The world says good-bye to a legend

By Jeremy Harness

file photo globe-mma.com: Boxing great Muhammad Ali

“The Greatest” was honored in a grand fashion Friday morning.

Thousands of people congregated to Louisville’s West End to pay their last respects to boxing legend Muhammad Ali, who died June 3 at the age of 74 from what was called “septic shock due to unspecified natural causes.”

Louisville residents, celebrities and dignitaries alike were on hand to celebrate the life of the man whom is regarded by many as the greatest fighter of all time, one who not only transcended the sport of boxing, but also that of the entire sports world as well as helping frame American culture as we know it today.

In his eulogy, former president Bill Clinton, for instance, recalled crying “like a baby” when watching Ali carry the Olympic torch at the start of the 1996 games in Atlanta.

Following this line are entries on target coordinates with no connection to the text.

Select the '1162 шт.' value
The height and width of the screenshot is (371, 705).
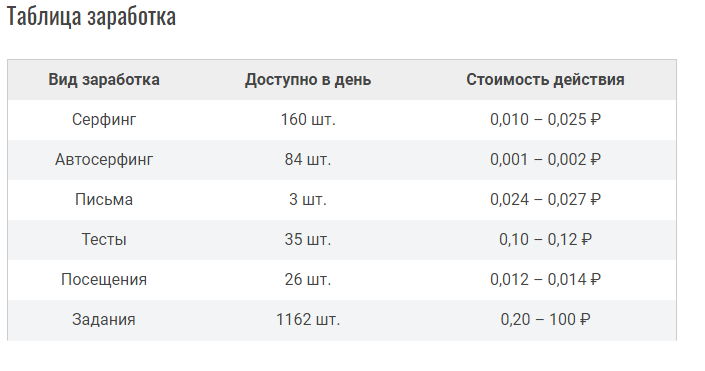308,319
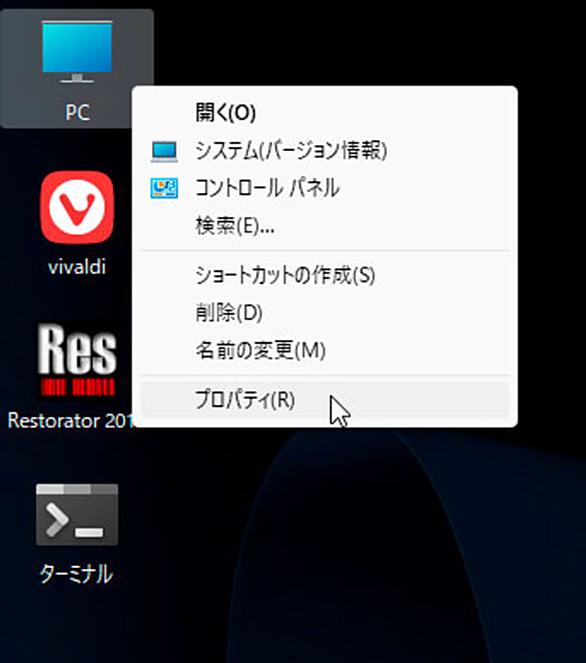
Task: Click the vivaldi text label
Action: (x=77, y=267)
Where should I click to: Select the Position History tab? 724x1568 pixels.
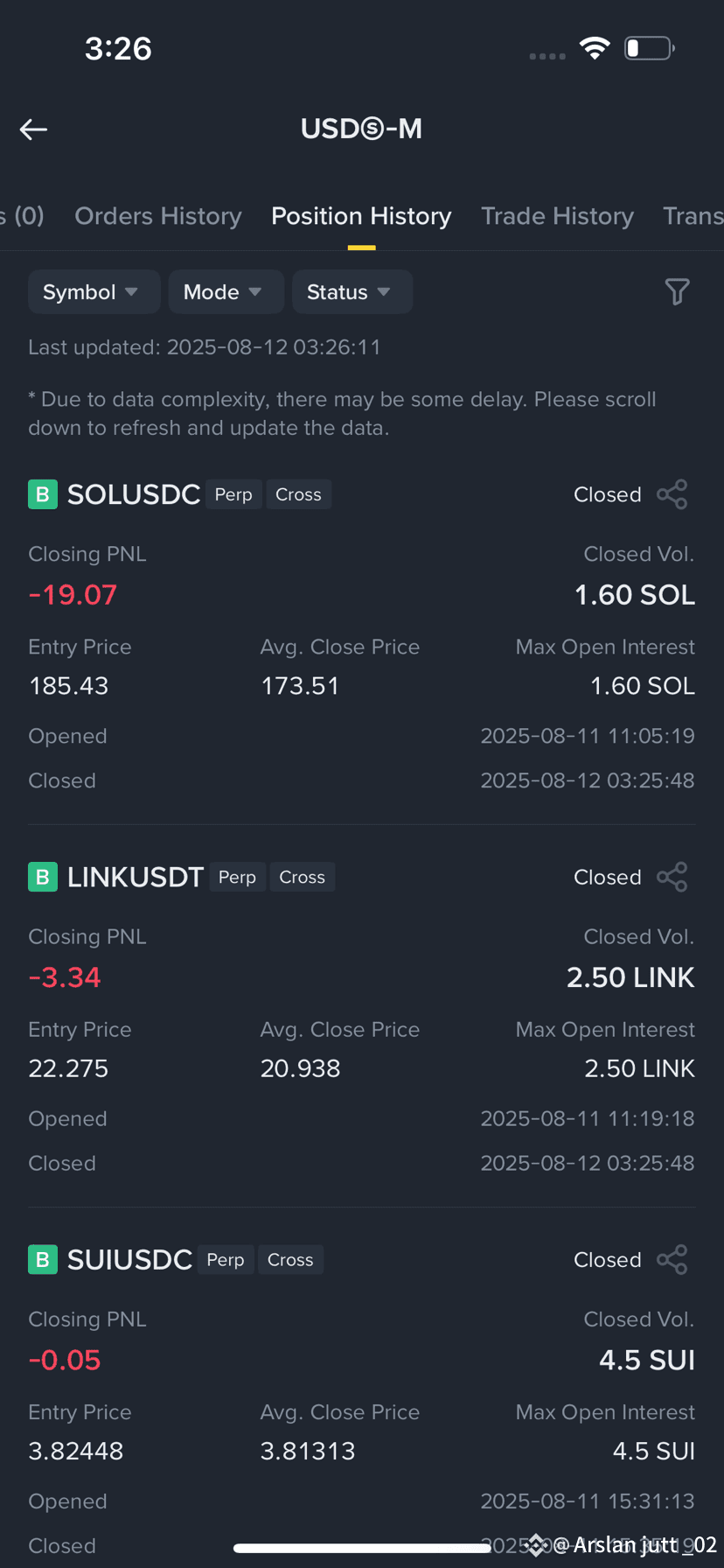pos(361,216)
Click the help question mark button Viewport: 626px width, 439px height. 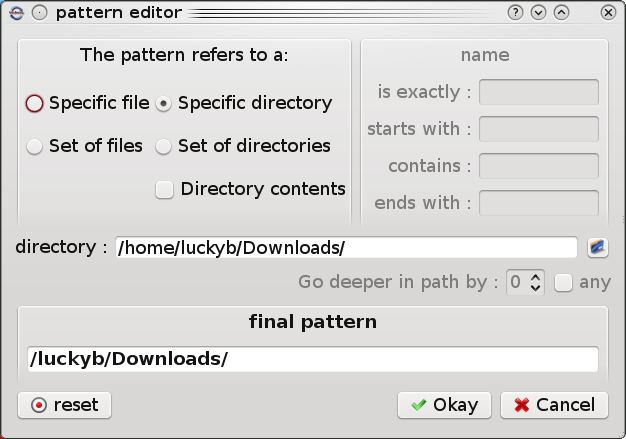[x=516, y=13]
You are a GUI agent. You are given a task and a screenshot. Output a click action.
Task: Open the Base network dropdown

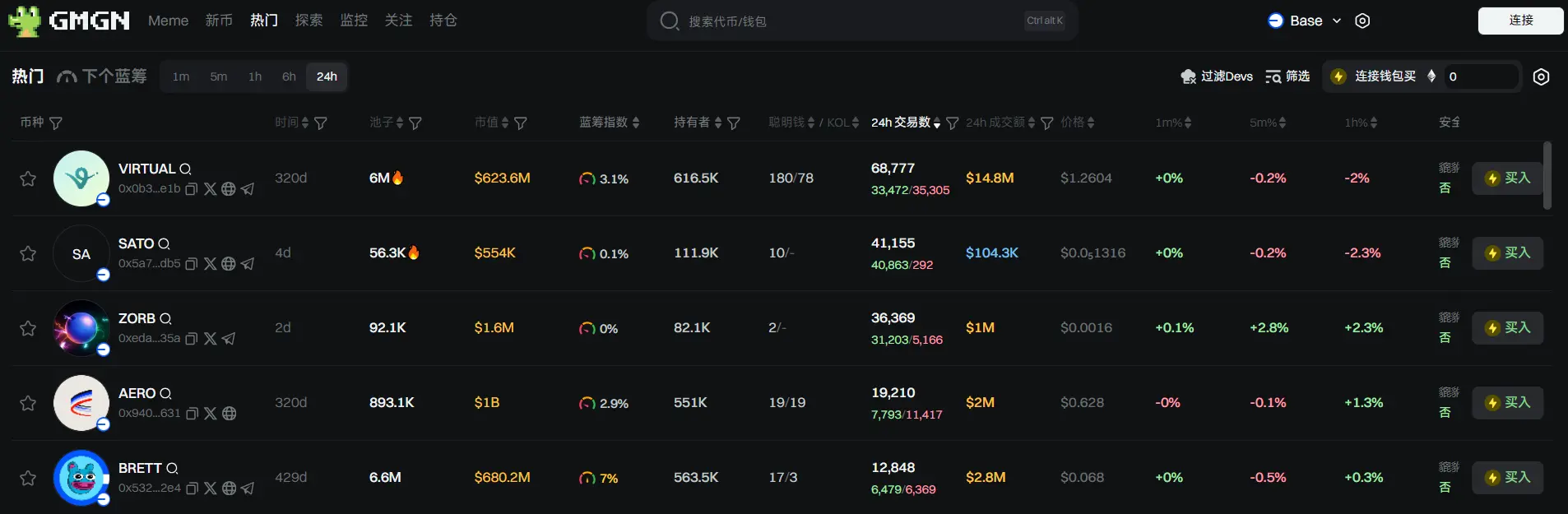[1305, 21]
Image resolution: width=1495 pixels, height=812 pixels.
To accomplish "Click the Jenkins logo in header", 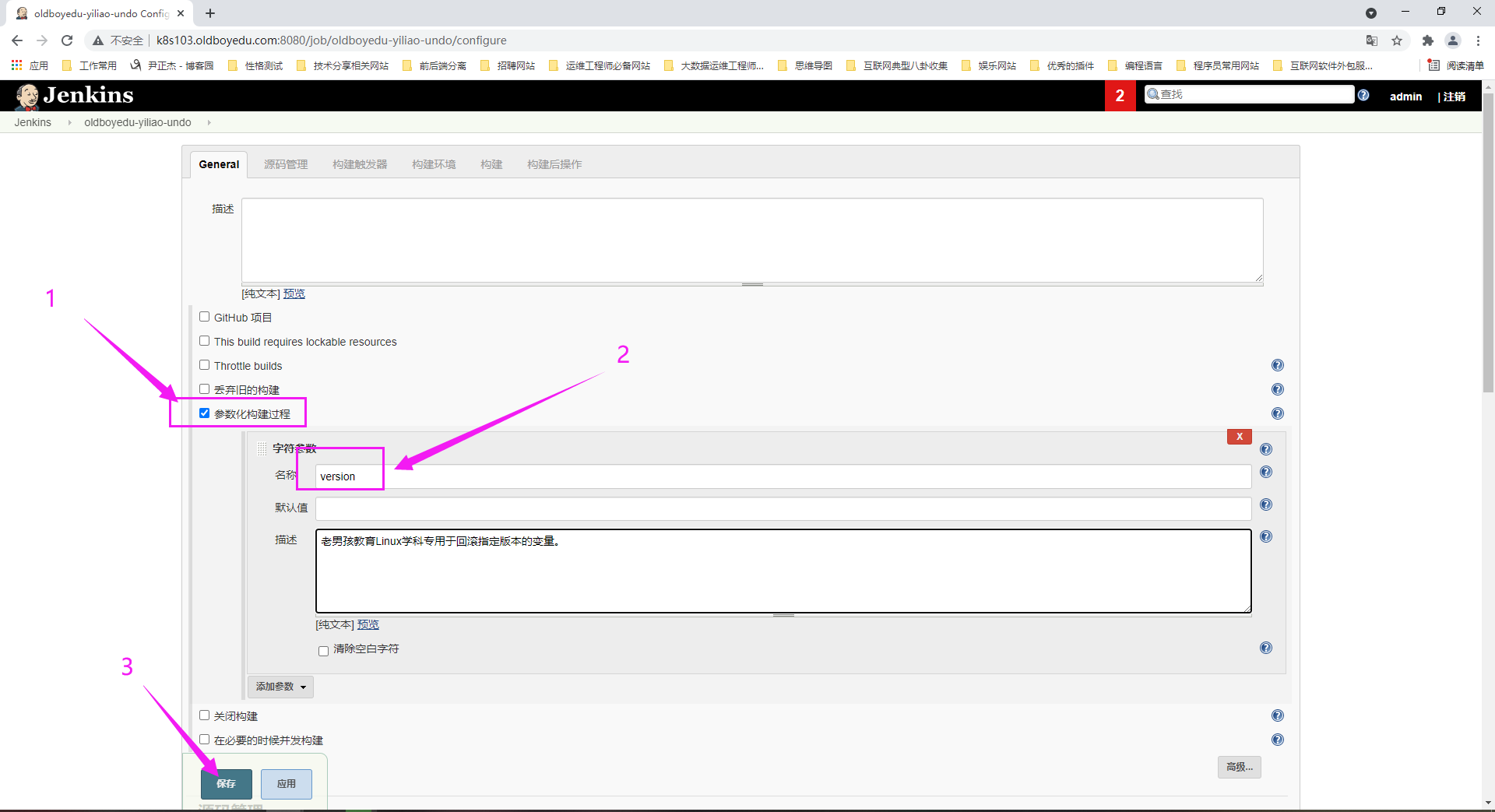I will [75, 95].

Ali’s wife, Lonnie, recalled to the people of the story of a white police officer who helped 12-year-old Ali, then known as Cassius Clay, after the boy had his bike stolen. The officer then guided him into a boxing gym, and the rest was history.

Celebrities such as comedian Billy Crystal also came out to pay their last respects. Crystal was just getting started in his career in 1974 when he said he first met Ali. The two hit it off very well, well enough that he said that Ali began to call him his “little brother.”
Will Smith, who portrayed him in the movie “Ali,” served as a pallbearer along with former heavyweight boxing champions Lennox Lewis and Mike Tyson.

“He was not just a Muslim, or a black man, or a Louisville kid,” senior adviser to the president Valerie Jarrett told ABC News. “He wasn’t even just the greatest of all time. He was Muhammad Ali. The whole is far greater than the sum of its parts.”

Ali’s body was carried in a cherry-red casket, and as the hearse that carried the casket drove to the site of the memorial service, onlookers chanted and threw flowers onto the vehicle.